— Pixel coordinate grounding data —
----
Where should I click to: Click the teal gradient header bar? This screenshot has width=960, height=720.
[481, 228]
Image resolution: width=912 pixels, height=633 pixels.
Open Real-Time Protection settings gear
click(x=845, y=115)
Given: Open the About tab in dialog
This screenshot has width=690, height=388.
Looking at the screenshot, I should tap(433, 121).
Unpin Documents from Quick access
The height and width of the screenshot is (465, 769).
----
All lines above are to be transcribed exactly.

— ANSWER SPACE —
Where should I click to: Click the teal gradient header bar? This screenshot has width=960, height=720.
[481, 228]
Image resolution: width=912 pixels, height=633 pixels.
Open Real-Time Protection settings gear
click(x=845, y=115)
Given: Open the About tab in dialog
This screenshot has width=690, height=388.
Looking at the screenshot, I should tap(433, 121).
Unpin Documents from Quick access
The height and width of the screenshot is (465, 769).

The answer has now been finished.